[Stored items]
+ + + + + + +
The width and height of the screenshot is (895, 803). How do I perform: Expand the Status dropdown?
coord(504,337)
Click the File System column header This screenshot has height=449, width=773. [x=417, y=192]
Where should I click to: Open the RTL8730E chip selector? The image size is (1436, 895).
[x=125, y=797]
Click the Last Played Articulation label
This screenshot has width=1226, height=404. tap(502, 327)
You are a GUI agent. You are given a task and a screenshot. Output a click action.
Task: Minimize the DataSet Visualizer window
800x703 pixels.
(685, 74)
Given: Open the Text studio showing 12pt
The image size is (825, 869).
+ + + + + + +
• What the task asks: Repeat the lines from the first one in the records through the line containing "Click the File", exactly as written, and nothing else.

• Exercise output:
The width and height of the screenshot is (895, 803). How do I perform: Expand the Status dropdown?
coord(504,337)
Click the File System column header This screenshot has height=449, width=773. [x=417, y=192]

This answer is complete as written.